Dataset entries:
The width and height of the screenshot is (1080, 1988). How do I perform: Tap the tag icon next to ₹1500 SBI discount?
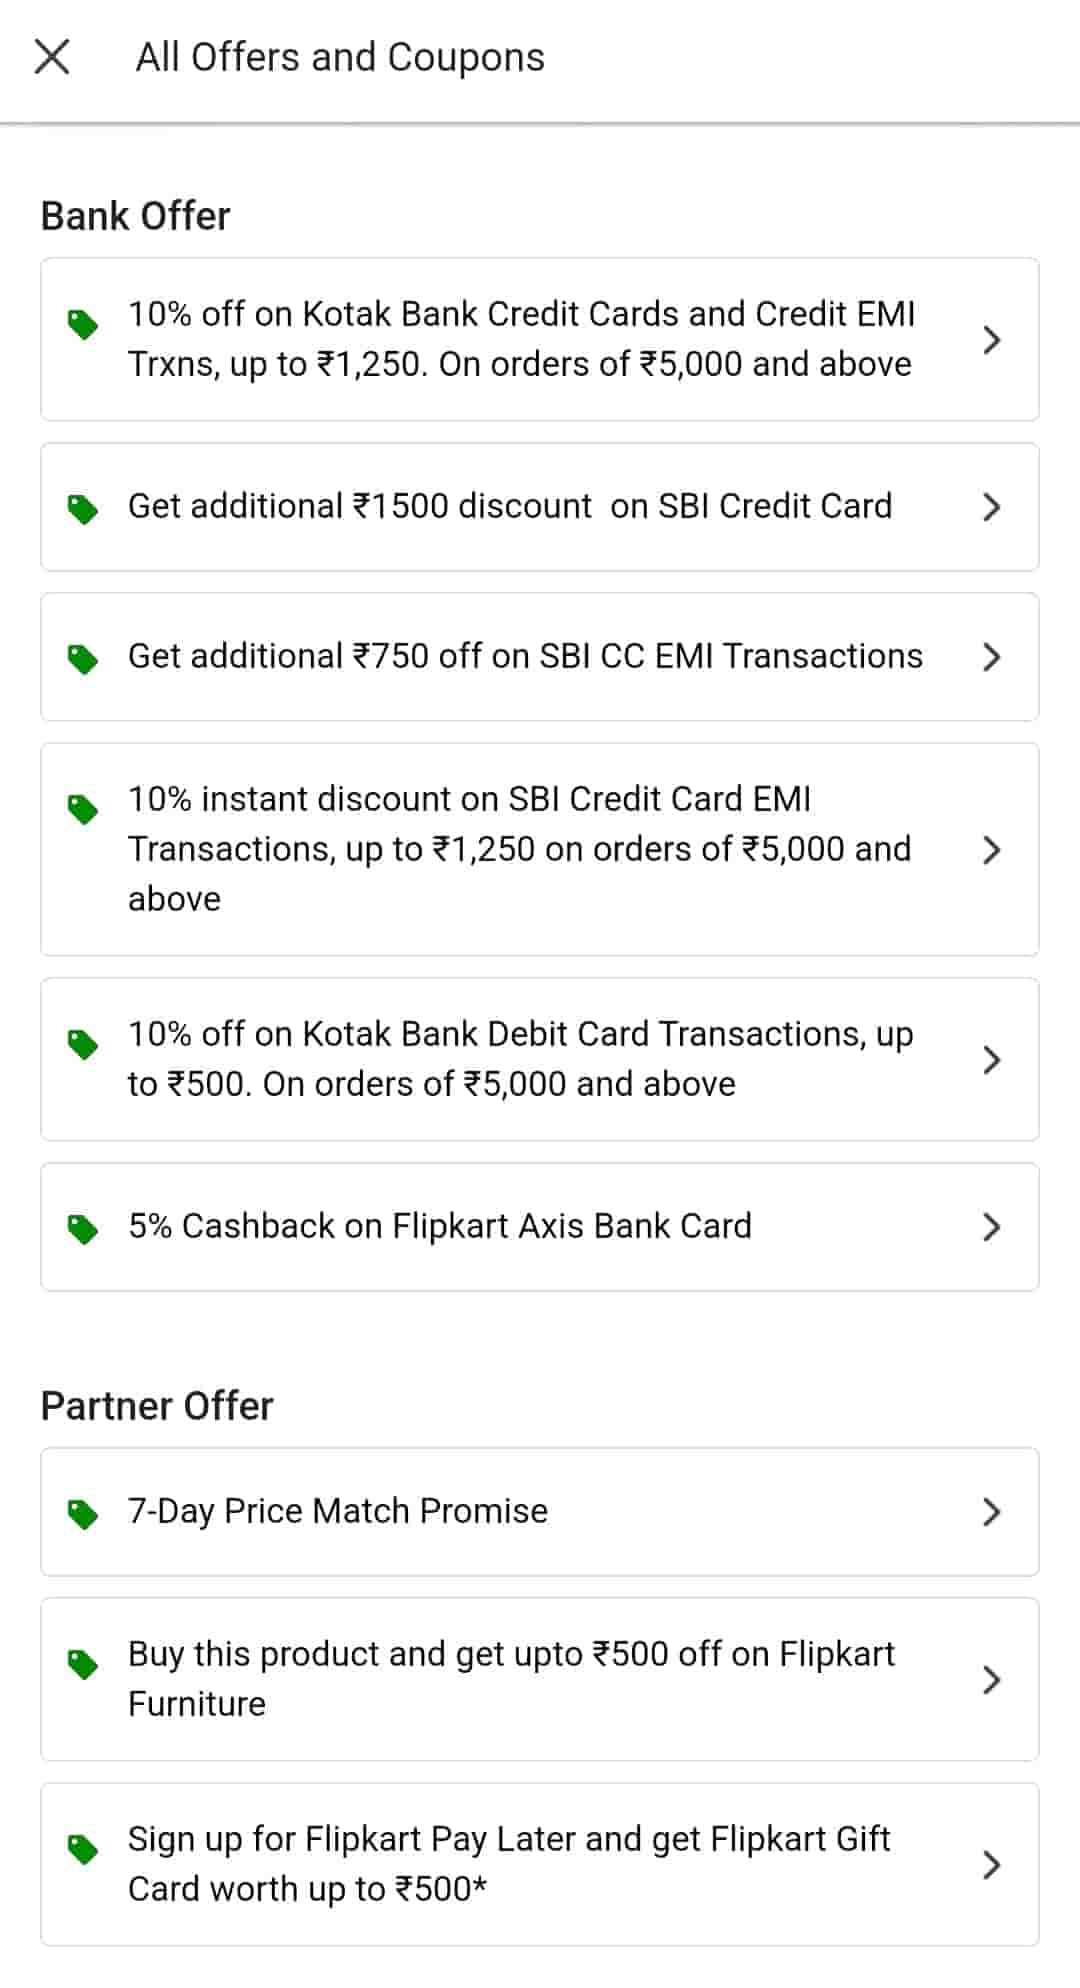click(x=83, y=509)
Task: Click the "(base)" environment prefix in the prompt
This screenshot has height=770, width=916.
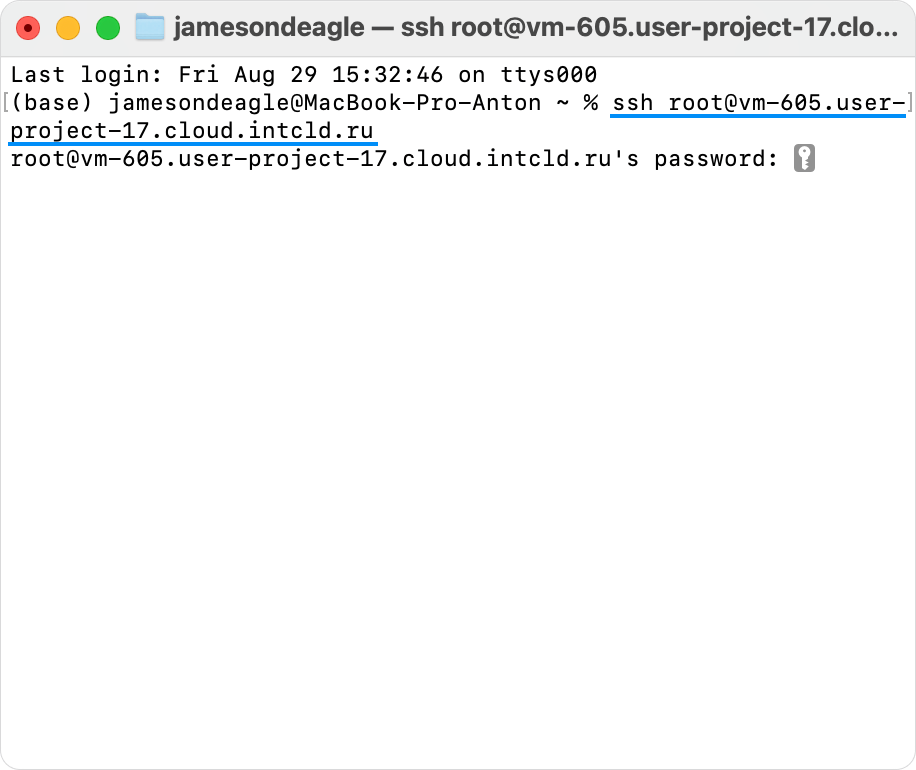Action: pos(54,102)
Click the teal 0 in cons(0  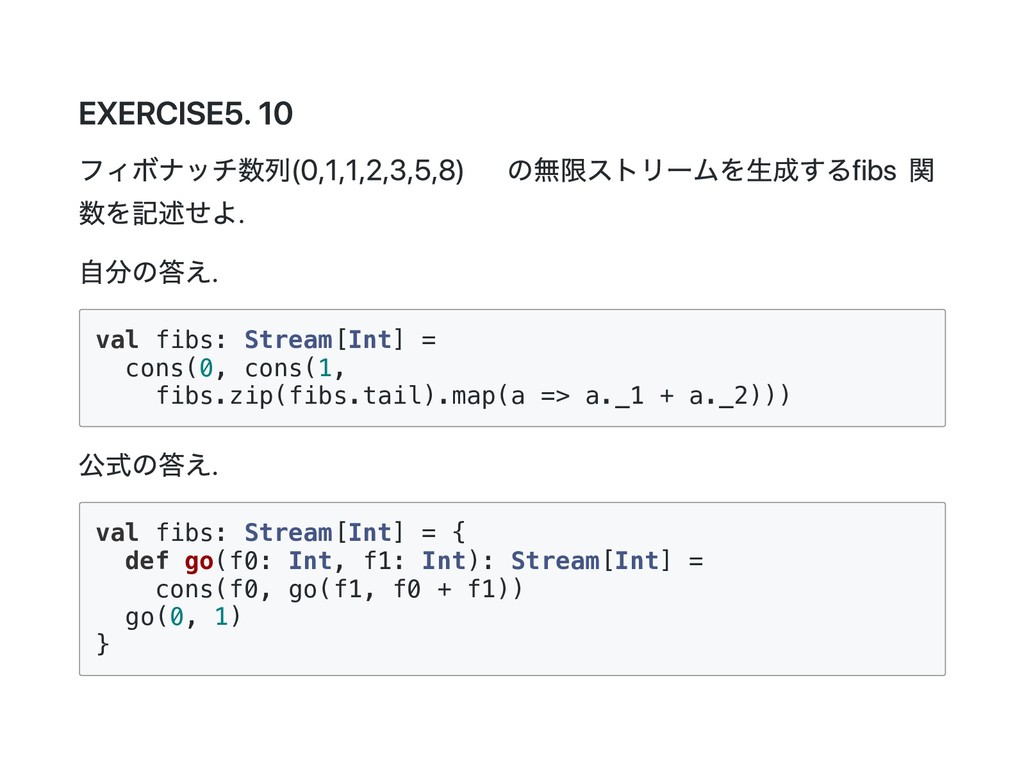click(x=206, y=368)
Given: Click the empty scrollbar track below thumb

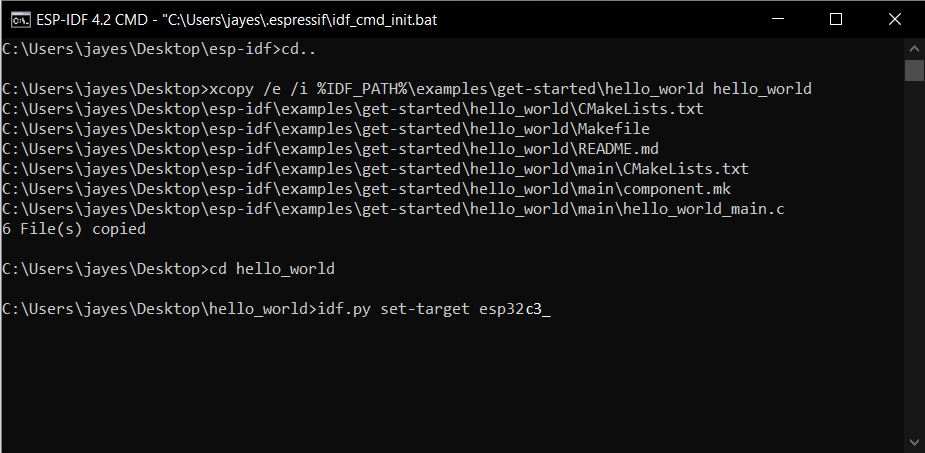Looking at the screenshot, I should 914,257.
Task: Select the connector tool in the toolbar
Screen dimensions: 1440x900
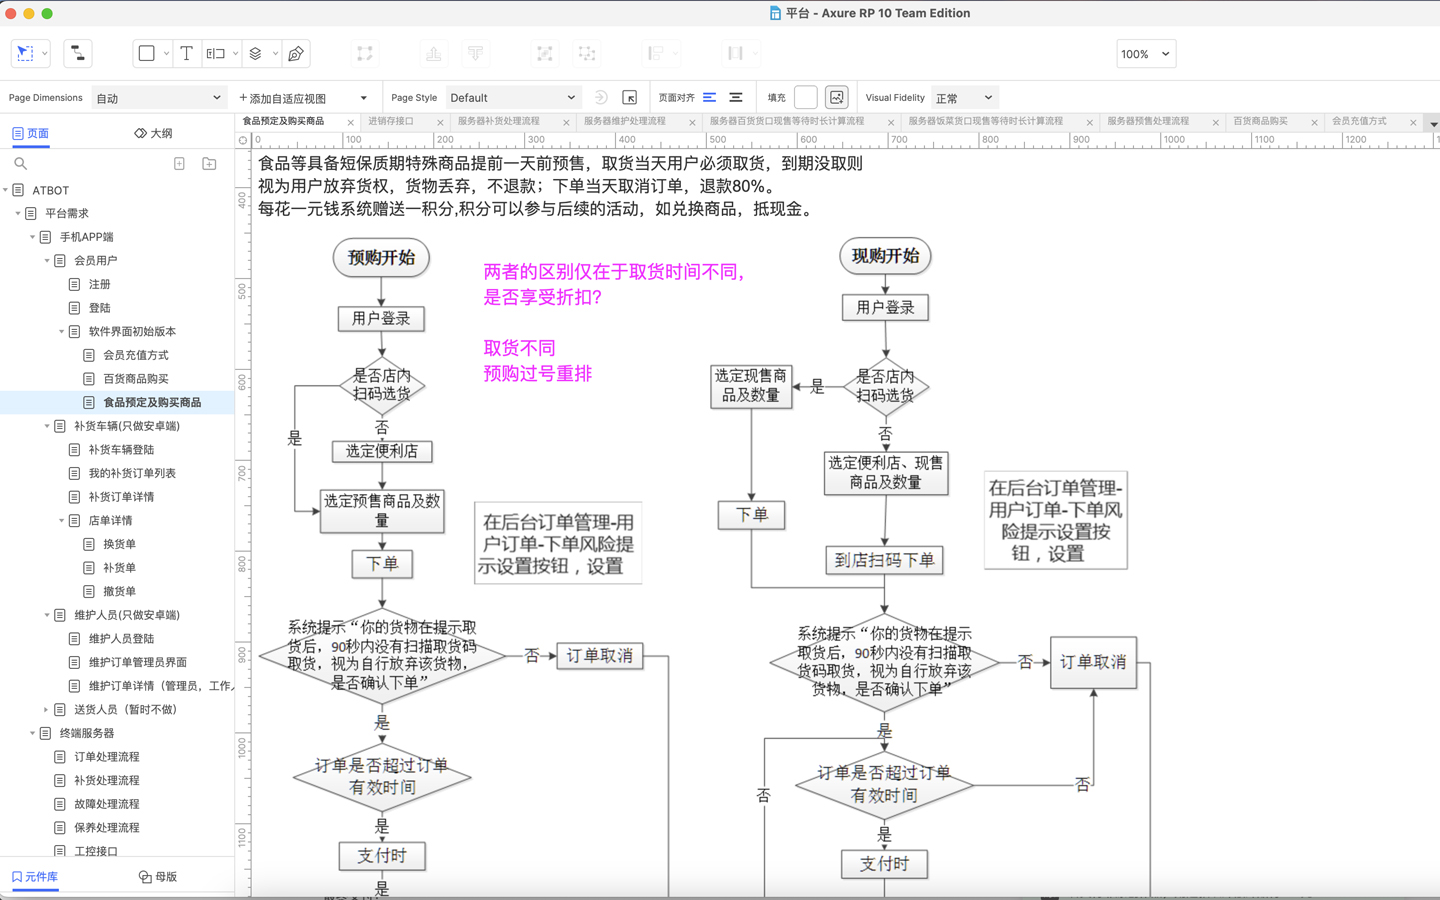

To do » Leave out the pictures, and please output only the lines from the line that contains "Task: Select the" through the end of the data, both ends included.

Solution for this exercise »
Task: Select the connector tool in the toolbar
Screen dimensions: 1440x900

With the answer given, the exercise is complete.